(Page text):
[Start of Attachment]

INTRODUCTION: Growth is an inherent property of life and is mainly the result of the action of growth hormone (GH). GH is secreted from the anterior pituitary gland in the form of pulses throughout the day and night. These bursts of secretion increase the total daily GH secretion during the periods of maximal growth in adolescence. A substantial part (20-40%) of total 24h secretion of GH occurs during the first 90 minutes of nocturnal sleep (1). A genetic from of dwarfism having clinical and biochemical features of growth hormone deficiency (GHD) but abnormally high concentrations of immune reactive serum growth hormone, was first reported in 3 Yemenite siblings in 1966 (2). It has been reported from the Mediterranean, mid-eastern region and in Indian subcontinent (3).

CASE REPORT: A 12 year old male child was admitted to our hospital because of failure to thrive. According to his parents, both weight and length had remained unchanged since the age of 6 years. There is no history suggestive of any radiation exposure during the antenatal period. He was a product of full term, uneventful gestation and delivery. His birth weight, length and head circumference were normal. He was breast feed for a period of six months. He has elder brother and sister of 15 and 13 years of age respectively. Both of them show a growth along the 50th percentile. His parents are unrelated and are of Indian origin. Diabetes or other chronic illnesses were not reported in the family. He is a vegetarian with normal apatite. His bowel, bladder and sleeping habits are normal. He had complete routine immunization schedule in time. There is no history suggestive of any drug intake, known drug allergies, surgeries or any head injury.

Physical examination revealed an extremely short stature (104 cm) boy for his age. The normal expected height for his age is 154cm. He weighs about 13.5kg with normal intellectual function. The boy's parents are about 5'4" and 5'1" tall. Frontal bossing, hypoplastic nasal bridge were noted. He had a high pitched voice. Lungs, heart and abdomen (liver, spleen) examination revealed no pathological findings. A wide spectrum of diseases related to growth failure and seizures were excluded. Serum Growth hormone levels of about 105.29 ngm/ml (Normal range--07-ngm/ml) were noted. Growth hormone dynamic test (exercise) revealed fasting levels of 105.29, at 15 min--139.64 and at 30 min--140.25. Growth hormone dynamic test (clonidine) fasting--102.61, at 30min--132.69, at 60min--142.05, at 90 min--149.27 and at 120 min--129.81.

[End of Attachment]

(Data excerpts):
[Start of Attachment]

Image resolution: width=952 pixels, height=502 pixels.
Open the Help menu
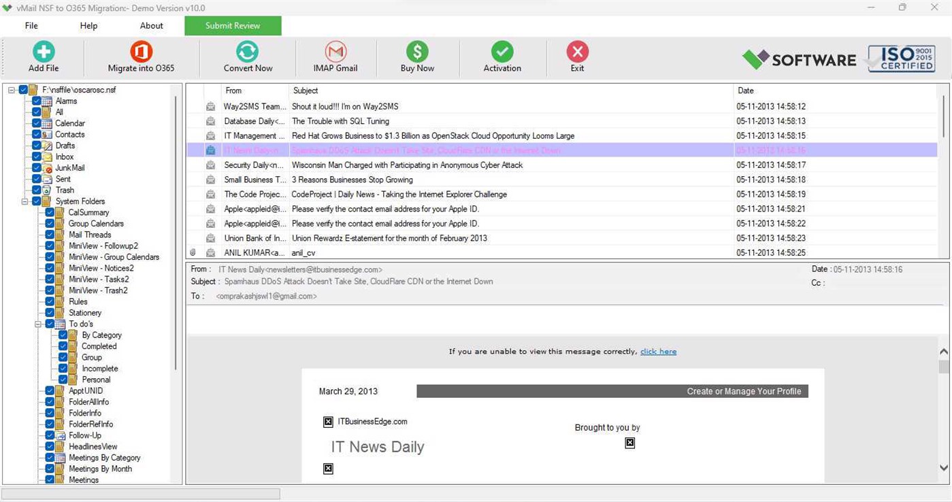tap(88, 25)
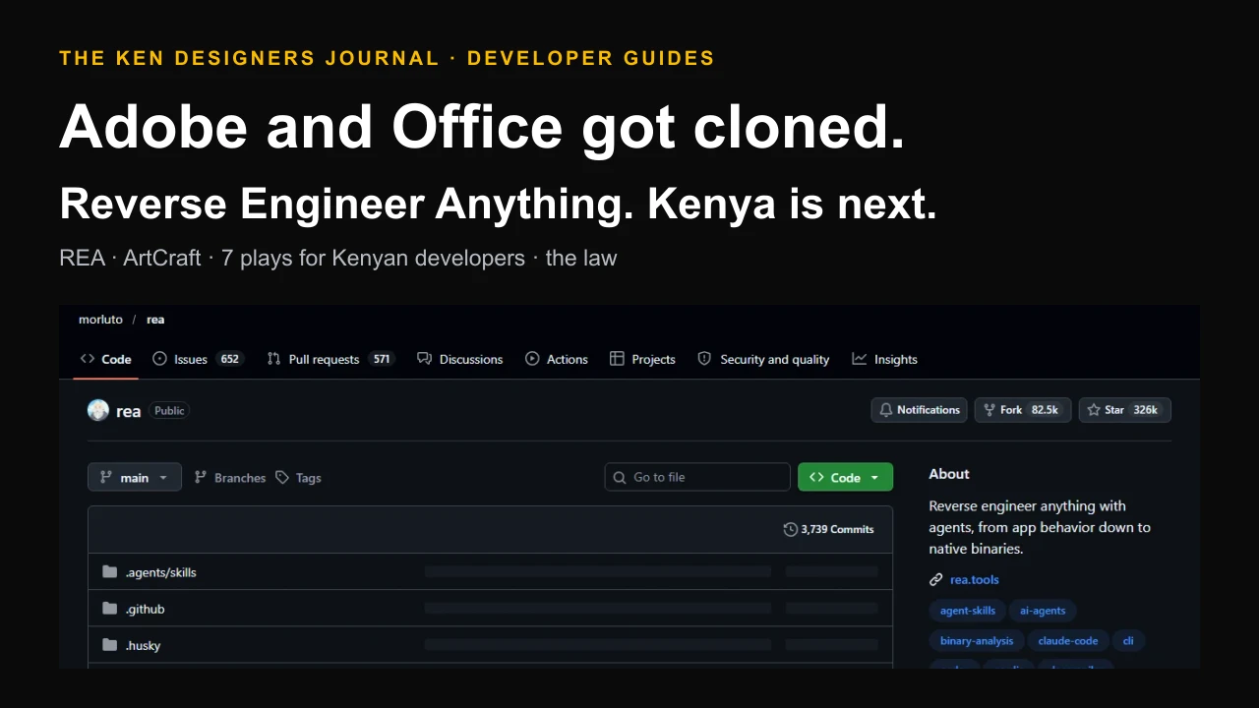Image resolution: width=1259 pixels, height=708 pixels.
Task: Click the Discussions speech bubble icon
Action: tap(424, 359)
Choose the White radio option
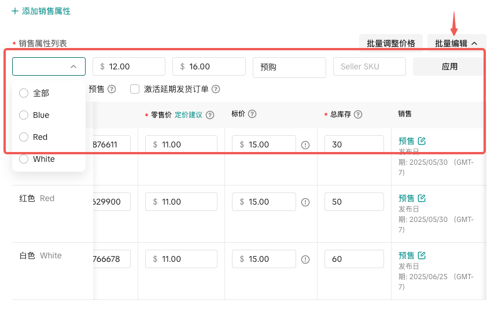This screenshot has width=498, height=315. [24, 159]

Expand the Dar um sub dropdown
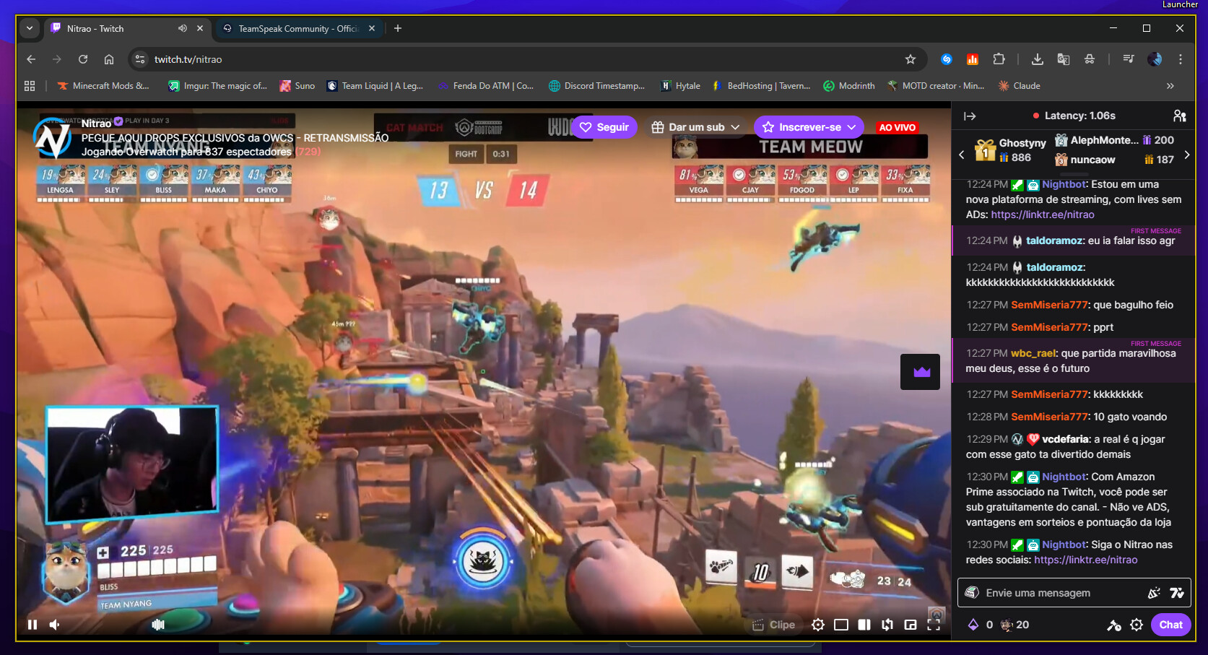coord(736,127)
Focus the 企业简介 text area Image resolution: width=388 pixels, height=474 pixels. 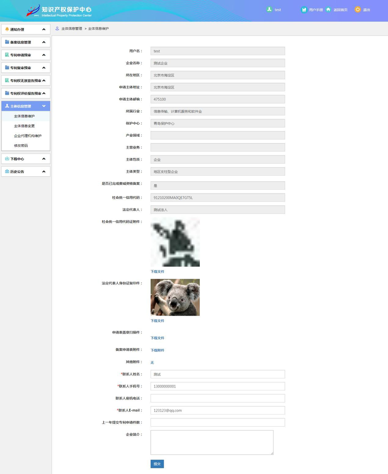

[End of Attachment]

(Explore the material):
• a. Print the passage of the case report that begins with the words containing "INTRODUCTION: Growth is" and ends with "Indian subcontinent (3).".
• b. According to the case report, how tall was the boy at physical examination?
The rows have no connection to the case report.

(Expected outputs):
• a.
INTRODUCTION: Growth is an inherent property of life and is mainly the result of the action of growth hormone (GH). GH is secreted from the anterior pituitary gland in the form of pulses throughout the day and night. These bursts of secretion increase the total daily GH secretion during the periods of maximal growth in adolescence. A substantial part (20-40%) of total 24h secretion of GH occurs during the first 90 minutes of nocturnal sleep (1). A genetic from of dwarfism having clinical and biochemical features of growth hormone deficiency (GHD) but abnormally high concentrations of immune reactive serum growth hormone, was first reported in 3 Yemenite siblings in 1966 (2). It has been reported from the Mediterranean, mid-eastern region and in Indian subcontinent (3).

• b. 104 cm